Cellectar describes itself as a late‑stage clinical company. Its drug candidates are in clinical and preclinical development and have not yet received full marketing approval. The company’s SEC filings and news releases emphasize that drug discovery and development involve a high degree of risk, and forward‑looking statements are subject to uncertainties related to regulatory outcomes, clinical trial results, partnering, and financing.

FAQs

• What does Cellectar Biosciences do?
  Cellectar Biosciences is a late‑stage clinical biopharmaceutical and radiopharmaceutical company focused on discovering and developing proprietary drugs for the treatment of cancer. It develops targeted radiotherapeutics based on its Phospholipid Drug Conjugate (PDC) platform.
• What is the core technology behind Cellectar’s pipeline?
  The company’s core technology is its proprietary phospholipid ether‑based PDC platform, which is designed to selectively deliver radioisotopes and other payloads to cancer cells, aiming to improve efficacy and safety by reducing off‑target effects.
• What are Cellectar’s main drug candidates?
  Key disclosed candidates include iopofosine I 131, an iodine‑131 PDC for hematologic and solid tumors such as Waldenstrom’s macroglobulinemia and pediatric high‑grade gliomas; CLR 121125 (CLR 125), an iodine‑125 Auger‑emitting program for solid tumors including triple‑negative breast, lung and colorectal cancers; and CLR 121225 (CLR 225), an actinium‑225 based alpha‑emitting program targeting solid tumors with significant unmet need, such as pancreatic cancer.
• What regulatory designations has iopofosine I 131 received?

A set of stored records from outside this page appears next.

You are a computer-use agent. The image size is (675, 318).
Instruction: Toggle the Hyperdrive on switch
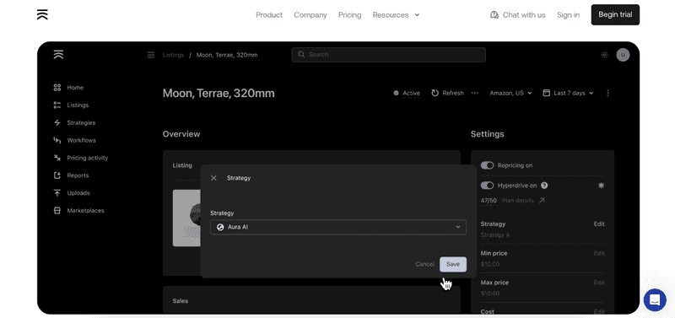487,186
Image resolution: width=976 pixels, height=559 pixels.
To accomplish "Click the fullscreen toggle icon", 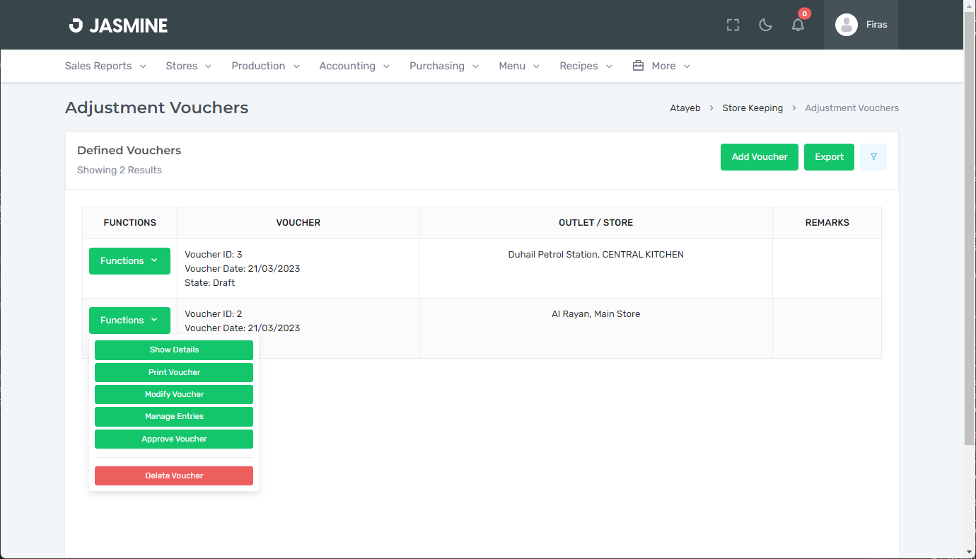I will pyautogui.click(x=733, y=25).
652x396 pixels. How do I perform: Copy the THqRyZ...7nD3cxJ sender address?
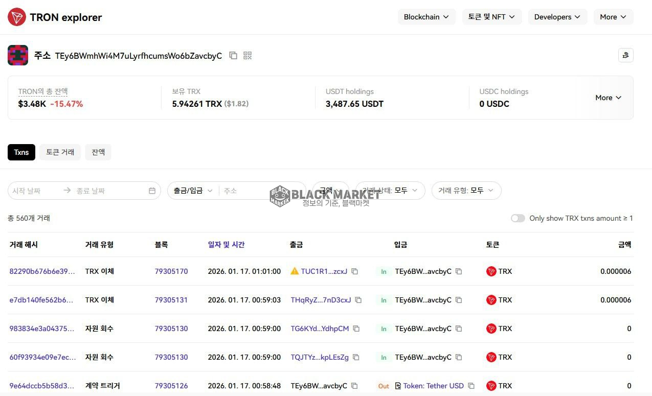[x=358, y=300]
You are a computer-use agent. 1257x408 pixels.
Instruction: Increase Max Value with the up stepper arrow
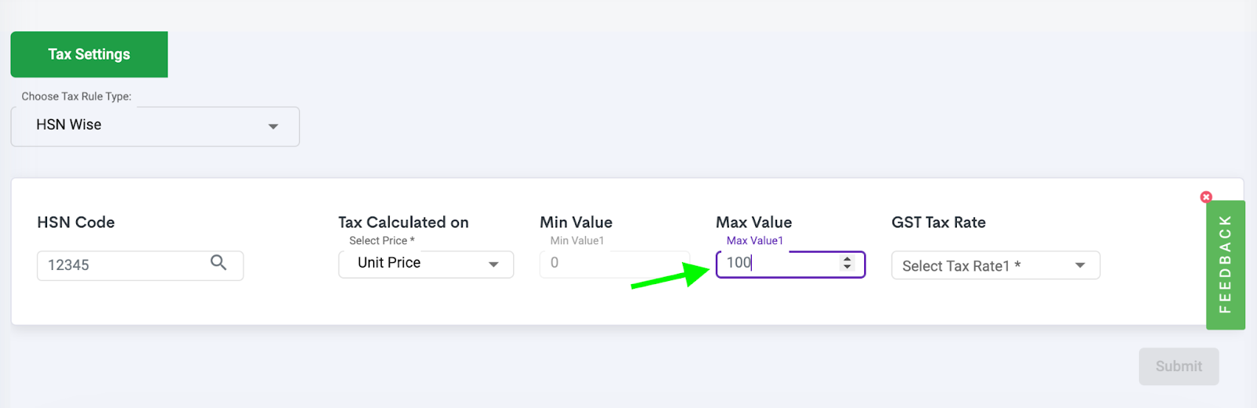click(x=847, y=259)
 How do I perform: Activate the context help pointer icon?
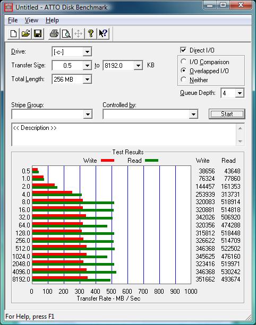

  According to company disclosures, iopofosine I 131 has received Breakthrough Therapy, multiple Orphan Drug, Rare Pediatric Disease and Fast Track designations from the FDA for various cancer indications. The EMA has granted PRIME and orphan drug designations for WM.
• What is Cellectar’s strategy in Waldenstrom’s macroglobulinemia?

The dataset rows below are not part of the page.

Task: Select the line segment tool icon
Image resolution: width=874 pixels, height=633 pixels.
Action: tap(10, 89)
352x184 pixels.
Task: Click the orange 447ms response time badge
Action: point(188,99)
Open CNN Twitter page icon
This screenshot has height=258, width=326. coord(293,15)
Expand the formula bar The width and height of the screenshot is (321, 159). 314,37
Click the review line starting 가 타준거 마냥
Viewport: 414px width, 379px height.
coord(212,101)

  Cellectar has conducted the CLOVER WaM Phase 2b trial of iopofosine I 131 in relapsed or refractory WM, including post‑BTKi refractory patients. Based on scientific advice from the EMA’s SAWP, the company plans to file for a Conditional Marketing Authorization in Europe for this population and is preparing an NDA pathway with the FDA under an accelerated approval framework.
• How is Cellectar addressing pediatric cancers?
  The company is evaluating iopofosine I 131 in pediatric high‑grade gliomas through the CLOVER‑2 Phase 1b trial. Interim data have shown extended progression‑free survival, overall survival and disease control in children, adolescents and young adults with relapsed or refractory disease, and the program has received Rare Pediatric Disease and Orphan Drug designations.
• What is CLR 125 and which cancers is it targeting?
  CLR 121125 (CLR 125) is an iodine‑125 Auger‑emitting PDC targeting solid tumors. Company disclosures highlight its planned evaluation in triple‑negative breast cancer and its preclinical activity in TNBC and other solid tumor models, with a Phase 1b dose‑finding study in TNBC being prepared and supported by a CRO partnership.
• What is CLR 225 and what data support its development?
  CLR 121225 (CLR 225) is an actinium‑225 based alpha‑emitting PDC program targeting solid tumors such as pancreatic ductal adenocarcinoma. Preclinical studies presented at scientific conferences and summarized in company releases show tumor growth inhibition or reduction and potential survival benefit in multiple pancreatic cancer xenograft models, along with favorable biodistribution and tolerability in animals.
• How does Cellectar fund its research and development?
  Cellectar raises capital through public equity offerings, warrant exercises and related transactions, as detailed in its S‑1 and 8‑K filings. It also benefits from grants, such as National Cancer Institute SBIR funding for pediatric studies, and pursues collaborations and potential partnerships to support its programs.
• Is Cellectar Biosciences a multi‑segment company?
  The company reports one operating and reportable segment focused on utilizing its PDC platform to develop drugs for the treatment of cancer.